Organizada pelo Arquivo Público, Utopias em Construção celebra grandes artistas da capital desde a construção até a atualidade; obra fica em cartaz até outubro
A partir dos primeiros passos para a construção, o espectador é convidado a um passeio pelos nomes mais conhecidos da arquitetura da capital: Lúcio Costa, Oscar Niemeyer e Athos Bulcão.
Mas a exposição não se restringe a esses nomes.
Aparecem também artistas icônicos como:
- Marianne Peretti, criadora dos vitrais da Catedral;
- Alfredo Ceschiatti, escultor da estátua A Justiça e dos anjos da Catedral;
- Di Cavalcanti, pintor de As Mulatas, quadro em destaque no Congresso Nacional.
“Brasília é uma capital que trouxe uma modernidade arquitetônica, trouxe uma modernidade urbanística, trouxe para cá artistas plásticos renomados”, comenta Elias.
A exposição traz ainda elementos contemporâneos como os cartazes com frases que enfeitam as famosas tesourinhas e usa inteligência artificial para ilustrar histórias nunca contadas sobre a construção da capital.
As imagens feitas por IA brincam com Lúcio Costa encontrando ossos de dinossauros, mostram mulheres na construção, romances entre pessoas do mesmo gênero e outras histórias narradas por pessoas que viveram nessa época.
“Isso aqui mostra que Brasília começa a criar uma mitologia própria. Esse painel tenta lembrar que, ao lado da documentação histórica que nós temos aqui, também se criou uma narrativa toda pessoal, baseada no sofrimento, na alegria, na tristeza, na dinâmica dos trabalhadores”, afirma.
Para o estudante de Relações Internacionais Josué Soares, Brasília se revelou um universo além do retrato de capital política. Ele veio para o DF visitar o Itamaraty, mas acabou aproveitando para conhecer mais as belezas do local.

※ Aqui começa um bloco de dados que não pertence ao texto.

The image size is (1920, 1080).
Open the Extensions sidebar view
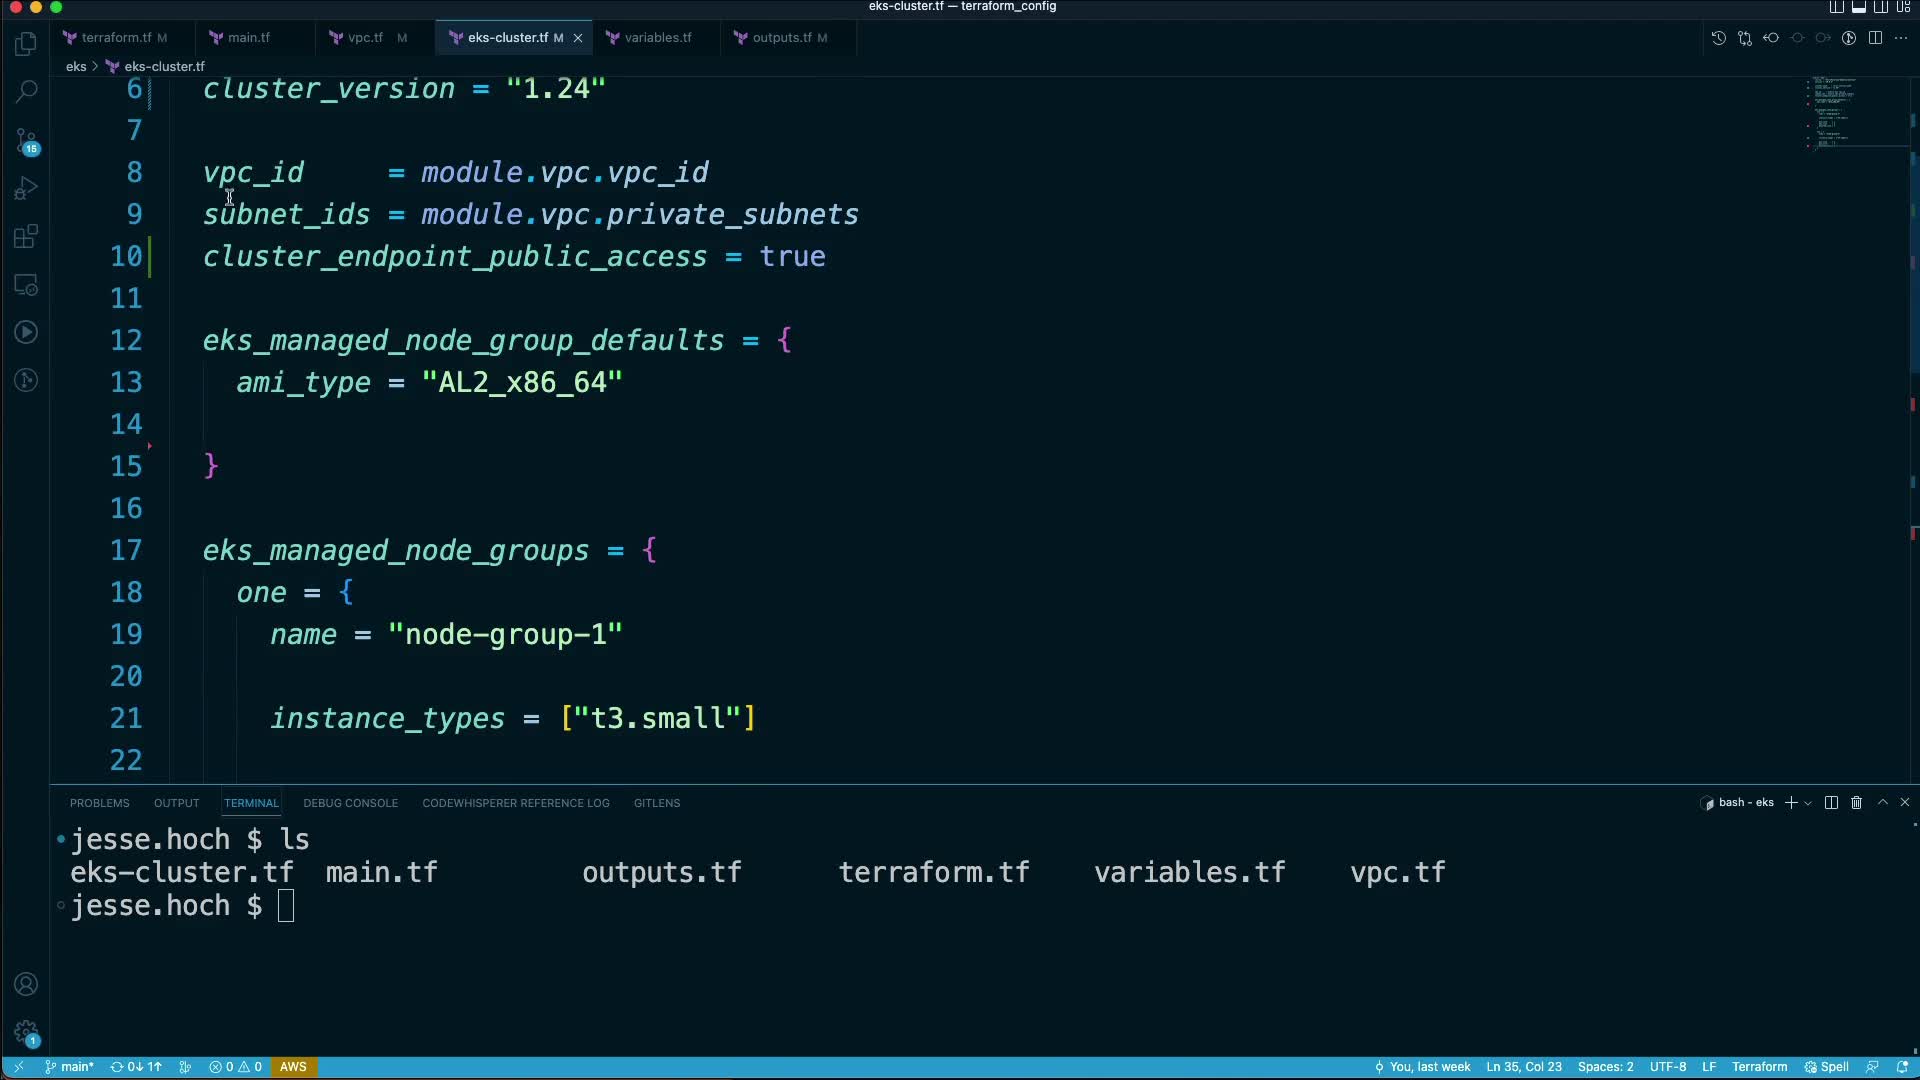coord(27,237)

“Antigamente eu via Brasília só como uma coisa muito formalizada, política, um negócio ali bem da lei, escrito, bem formal. Hoje em dia, eu vejo que tem uma poética por trás de tudo isso também”, afirma.
O outro lado dos gênios
Niemeyer era referência nas construções arquitetônicas, mas já usou da pintura como manifestação política. Athos, muito religioso, usava o talento para a confecção de vestes litúrgicas.
Já o urbanista Lúcio Costa gostava de fazer storyboards para filmes e sonhava em trabalhar com Charlie Chaplin. Ele até chegou a enviar o projeto para o ator, mas recebeu uma negativa.
“A gente quis mostrar outras faces dessa genialidade de todos eles”, conta o superintendente do Arquivo, Adalberto Scigliano.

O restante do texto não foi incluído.